How is being recorded these days


I’ve been buying some audiophile vinyl of jazz singers lately based on the descriptions that say “mastered from the original master tapes” and list the name of the engineer like BG, KG, BL, etc., but very few are analog recorded. So, I have Diana Krall “Turn Up the Quiet”, Holly Cole “Temptation”, Pat Barber “Nightclub”, Jacintha “Autumn Leaves” - out of these only the Jacintha album was recorded to analog tape. I assume they are dumping the digital recording to analog tape to master the vinyl? Kind of wondering why they don’t simultaneously record digitally and analog so they can keep the vinyl editions in an all analog chain. BTW, of those albums I mentioned, Krall’s is the least analog sounding, the Barber and Cole albums, I honestly thought they were analog recorded and was surprised to find out they were digitally recorded. Anyway, I learned that unless they say, “mastered from the original *analog* master tapes” it’s digitally recorded. I’d be interested in hearing if anyone knows how they’re doing these vinyl masterings from digital sources, e.g., when they say “mastered from the original master tapes” does this mean DAT tape, or transferring the digital recording to analog tape to warm it up, etc. -thanks
128x128jimmy_jet
True - I prefer original pressings too - I guess there’s virtually no true 100% analog chain these days for new music...
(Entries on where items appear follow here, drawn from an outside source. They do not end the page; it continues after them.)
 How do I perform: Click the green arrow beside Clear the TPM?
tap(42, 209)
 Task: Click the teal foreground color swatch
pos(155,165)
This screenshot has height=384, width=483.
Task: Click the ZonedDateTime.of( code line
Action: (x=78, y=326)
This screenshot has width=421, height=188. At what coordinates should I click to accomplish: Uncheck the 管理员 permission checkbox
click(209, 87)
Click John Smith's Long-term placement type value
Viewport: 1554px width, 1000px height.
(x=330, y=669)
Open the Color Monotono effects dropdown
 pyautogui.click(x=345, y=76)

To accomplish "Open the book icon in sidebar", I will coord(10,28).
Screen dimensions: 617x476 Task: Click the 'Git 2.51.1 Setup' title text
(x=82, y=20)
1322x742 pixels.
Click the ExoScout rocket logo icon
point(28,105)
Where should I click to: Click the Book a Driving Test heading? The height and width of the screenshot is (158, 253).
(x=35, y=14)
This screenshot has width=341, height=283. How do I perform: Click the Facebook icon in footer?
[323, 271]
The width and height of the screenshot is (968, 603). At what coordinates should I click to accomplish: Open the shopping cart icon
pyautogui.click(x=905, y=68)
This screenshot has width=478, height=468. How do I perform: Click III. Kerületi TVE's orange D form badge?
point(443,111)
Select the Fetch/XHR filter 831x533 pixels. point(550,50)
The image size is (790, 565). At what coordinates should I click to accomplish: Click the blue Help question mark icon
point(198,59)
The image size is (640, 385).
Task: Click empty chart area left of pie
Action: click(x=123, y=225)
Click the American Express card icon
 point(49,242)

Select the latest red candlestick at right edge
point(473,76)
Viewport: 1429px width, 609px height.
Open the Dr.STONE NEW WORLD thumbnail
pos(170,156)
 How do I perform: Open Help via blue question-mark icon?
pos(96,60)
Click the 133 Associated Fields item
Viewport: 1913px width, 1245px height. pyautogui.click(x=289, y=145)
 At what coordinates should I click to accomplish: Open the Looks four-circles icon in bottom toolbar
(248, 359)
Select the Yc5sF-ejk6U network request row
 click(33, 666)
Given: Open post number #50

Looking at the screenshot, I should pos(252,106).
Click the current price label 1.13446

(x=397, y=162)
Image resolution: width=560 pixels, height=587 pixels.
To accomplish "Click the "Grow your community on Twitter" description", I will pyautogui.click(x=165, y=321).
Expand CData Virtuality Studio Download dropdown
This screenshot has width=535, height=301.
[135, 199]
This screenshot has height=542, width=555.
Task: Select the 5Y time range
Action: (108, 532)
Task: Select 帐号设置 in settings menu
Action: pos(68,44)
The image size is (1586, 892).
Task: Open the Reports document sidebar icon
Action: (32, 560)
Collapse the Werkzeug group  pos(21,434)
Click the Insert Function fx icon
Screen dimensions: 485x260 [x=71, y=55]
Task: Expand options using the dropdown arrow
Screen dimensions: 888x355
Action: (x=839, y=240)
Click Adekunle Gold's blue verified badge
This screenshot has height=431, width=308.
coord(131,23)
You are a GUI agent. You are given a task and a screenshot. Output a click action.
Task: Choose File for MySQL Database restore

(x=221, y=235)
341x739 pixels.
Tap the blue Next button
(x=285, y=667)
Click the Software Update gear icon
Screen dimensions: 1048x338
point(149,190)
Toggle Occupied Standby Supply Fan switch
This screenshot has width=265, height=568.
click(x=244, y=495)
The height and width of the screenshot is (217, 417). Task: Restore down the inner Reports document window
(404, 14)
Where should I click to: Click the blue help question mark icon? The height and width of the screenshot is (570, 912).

That is why I am always on the lookout for original LP pressings made prior to the '80s. These just seem to have more "there" there in those spiral grooves!
It would be helpful if on new LPs there were listed a SPARS code: AAA, AAD, ADA, ADD, DDD ... Alas, I don't see this happening any time soon! I just assume that all new  LP reissues have some amount of digitizing before reaching the final lacquer cut!
Today's latest cutting lathes use a digital feed to the preview head. So even if an all-analog tape is going into the cutting amp/cutter head digitalization is right there as the cutter stylus plows a groove in the lacquer disk! 
The only way to be truly sure that a recording remains analog all the way from the original session master to the final RTR tape going into the cutting amp/cutter head/lathe is to buy only LPs made prior to the arrival of digital recorders.That would be about 1980 (though Denon/Nippon Columbia in Japan was already using digital tape in 1973!).